Mas, na avaliação da professora de curso de Direito da Universidade Metropolitana de Santos (Unimes), Lilian Bakhos, a medida ajuda os dois lados. 

“De acordo com a regra, um trabalhador pode ser contratado, com registro em carteira e todos os direitos básicos assegurados, para trabalhar sem horário fixo. Assim, o empregador convoca o empregado quando há necessidade de trabalho e ele aceita se lhe for conveniente”.

Empregos

A expectativa do crescimento do nível de emprego prometida por deputados, senadores e pelo próprio Governo com a aprovação da reforma trabalhista há praticamente um ano não se concretizou.
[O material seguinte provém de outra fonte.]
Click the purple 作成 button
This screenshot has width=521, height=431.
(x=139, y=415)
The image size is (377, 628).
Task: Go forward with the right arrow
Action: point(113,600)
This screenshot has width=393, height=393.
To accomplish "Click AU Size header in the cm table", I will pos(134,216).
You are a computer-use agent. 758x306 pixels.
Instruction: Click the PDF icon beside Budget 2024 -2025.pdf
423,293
Ao contrário, segundo dados da última Pesquisa Nacional por Amostra de Domicílios (Pnad), do IBGE. Na verdade, houve um crescimento da informalidade no País.

O número de pessoas atuando sem carteira assinada passou de 10,9 milhões para 11,5 milhões, segundo o levantamento divulgado no final do mês passado.
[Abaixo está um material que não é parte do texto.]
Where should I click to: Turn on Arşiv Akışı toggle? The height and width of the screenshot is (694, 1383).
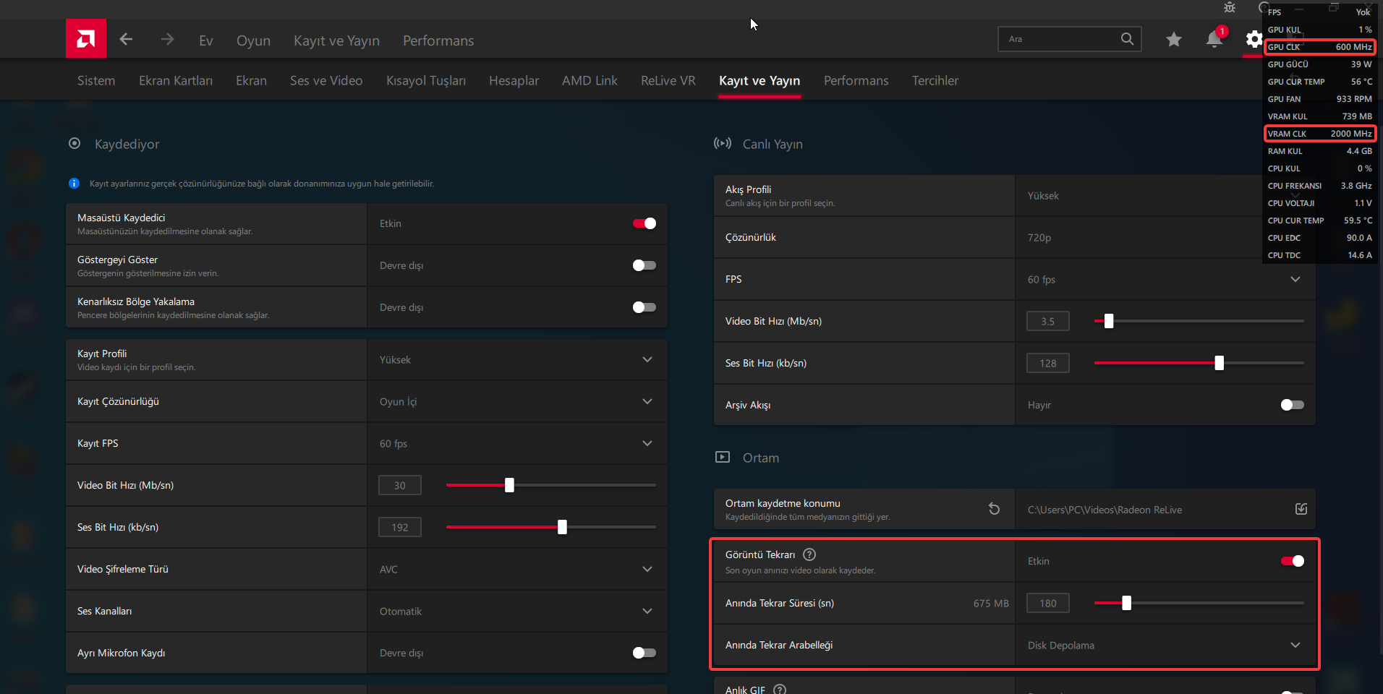coord(1292,405)
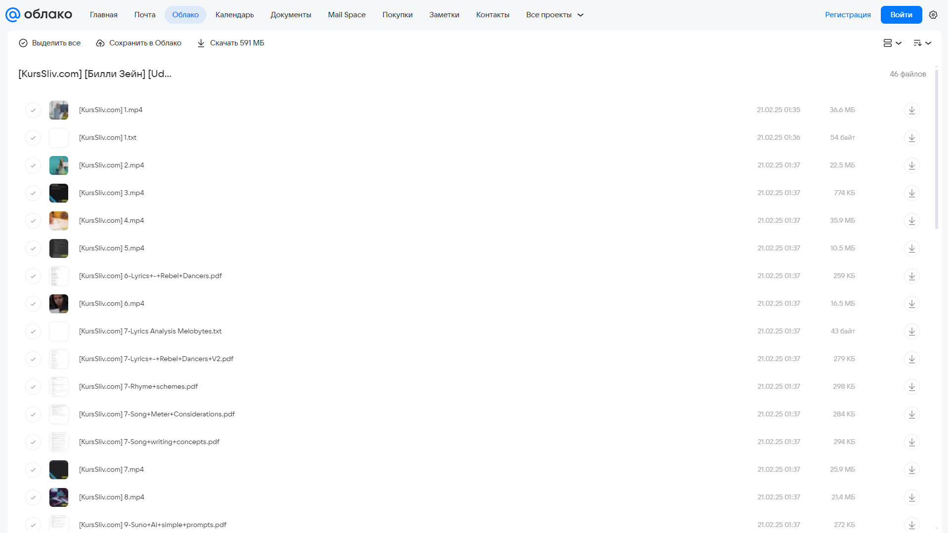Download 6-Lyrics+-+Rebel+Dancers.pdf using its arrow icon

pos(912,276)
Para os especialistas, o desempenho ruim da economia não permitiu ao País confirmar se a novidade na legislação trabalhista realmente cumpriria o seu papel.

“Sem emprego, o brasileiro está vivendo de bico, essa é a realidade. Ele está fazendo o seu produto no fundo de quintal e sai vendendo por aí. É a forma encontrada para sustentar a família”, diz o professor da USP e representante do Sindicato dos economistas do Estado de São Paulo, Gilson Garófalo.

Recessão

Segundo o diretor da Associação dos Executivos de Finanças (Anefac), Miguel Ribeiro de Oliveira, o Brasil vem de três anos de recessão econômica, o que não ajuda em nada a dar um empurrão nas contratações com ou sem mudanças nas regras.
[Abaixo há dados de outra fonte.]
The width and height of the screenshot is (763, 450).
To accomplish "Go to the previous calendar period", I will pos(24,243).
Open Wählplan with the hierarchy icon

“A reforma trabalhista melhora o cenário, mas a crise foi violenta. Agora, no ano que vem, com novo governo e com as reformas ocorrendo, a expectativa é de que o País cresça 2,5% e isso deve gerar empregos”.

O especialista em Economia, Hélio Hallite, também concorda. “Esperamos novos ares com o governo eleito assumindo em 2019 para que a economia deslanche”.